Movie: Chandamama Kathalu
Director: Praveen Sattaru
Cast: Naresh, Aamani, Lakshmi Manchu, Chaitanya Krishna, Krishnudu and Richa Panai
Chandamama Kathalu is an occasional change to lend solace to a regional viewer and comprehend them with care that the times ahead of this industry are indeed not bleak as they seem. It has a maker who makes peace with the fact that there are enough alternatives beyond staple diets to digest a story sans the forced cinematic compromises that the so-called established directors too have consciously fallen a prey to. He knows to use silence, neat visuals, straightly uttered lines, underplayed background scores and philosophical undertones and pin these ensemble elements together for an alliance in a heart-warming, sufficing tone.

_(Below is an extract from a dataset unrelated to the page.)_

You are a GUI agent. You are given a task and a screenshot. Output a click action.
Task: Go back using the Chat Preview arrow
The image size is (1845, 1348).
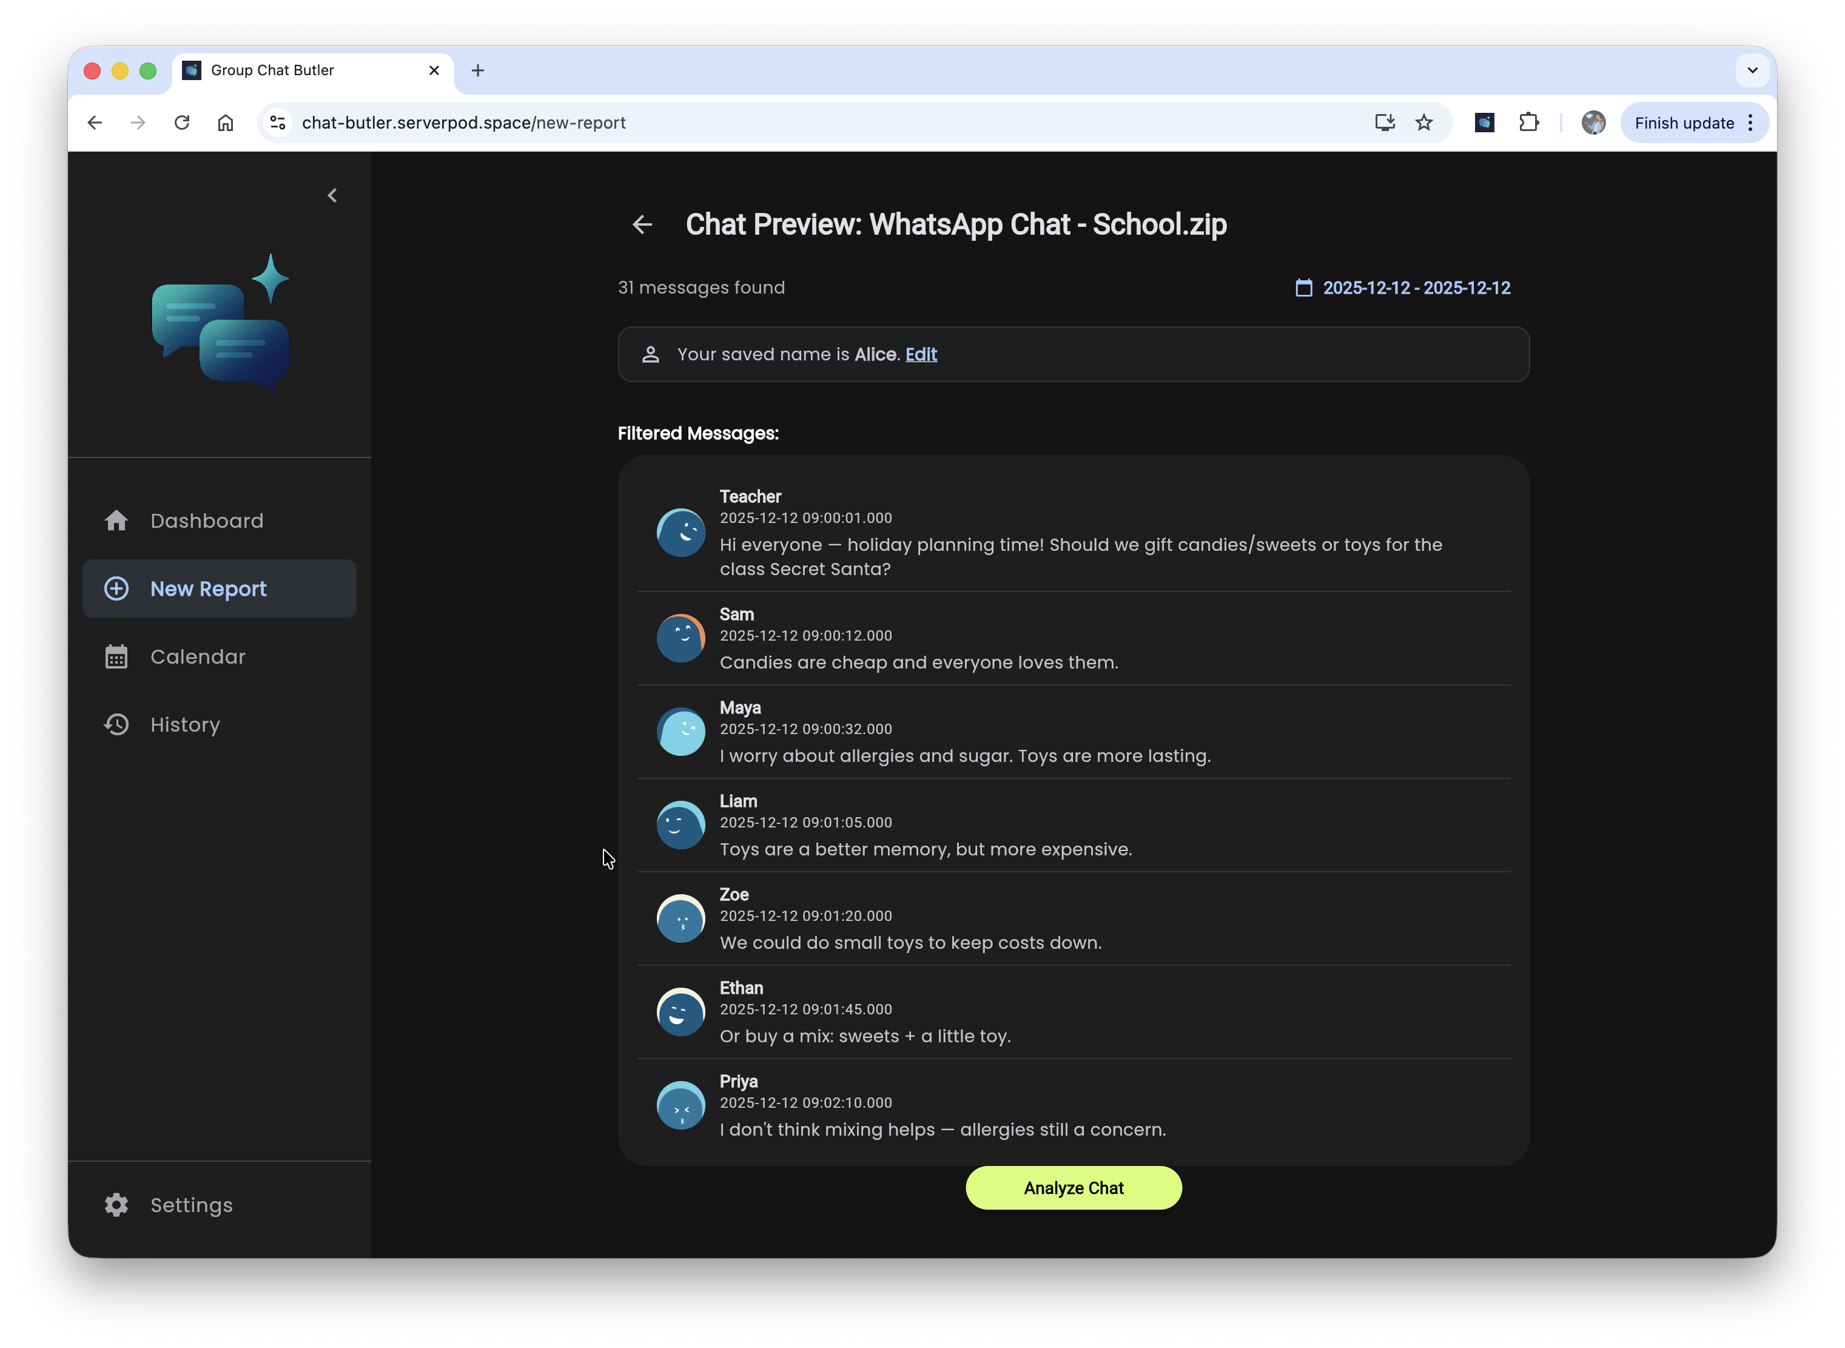[642, 224]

As much as the film is about poetic justice, it is equally about incompleteness of life. There are eight stories in number. Every character is in quest of that life-changing moment that would make their existence achieve a sense of completion and gratification just like the writer in one of the tales who initially titles his new work to be ‘Hope’. When you witness the very same story-writer at the commencement of the film be at his desperate best for inspiration in a coffee shop closely observing the diversity of his surroundings out of a transparent glass, picking his characters and trying to weave them into a wholesome result, what the director does is to let the audience take part actively in the entire experience and use that handy momentum to never let the work go off-steam, switching to each of their lives seamlessly.
The film silently tries to take sides and be preachy on what’s good and what’s not. But, the exercise isn’t entirely dedicated to it and doesn’t directly impose the same. This is especially felt when Haseena gives her earlier love a cold snub, going on to marry a Dubai resident who turns out to be taxi driver, a shocking truth when he is earlier spoken of as a rich businessman. Later, the Muslim shop-owner who was in a relationship with her sobs for a while but is rather happy to have let her gone knowing that she might have deserved the result she ultimately got.
Even in the life of Aamani and Naresh, the focus is only on letting them be true to their inner selves and not let the society dictate what they are to be. While in case of Naga Shaurya who is made to work at a Muncipality office, he complains a lot initially about what he has and in the end, he is not left with much choice. He goes about his work with a smile knowing that it is indeed his reality. So is the case with the stranded beggar on the streets, the model who is well-past her stardom, the awaiting bachelor posting ads for a bride on a newspaper and an evil moneymaker who intends to make money by emotional-blackmail, they all get what the writer sees and feels they richly deserve.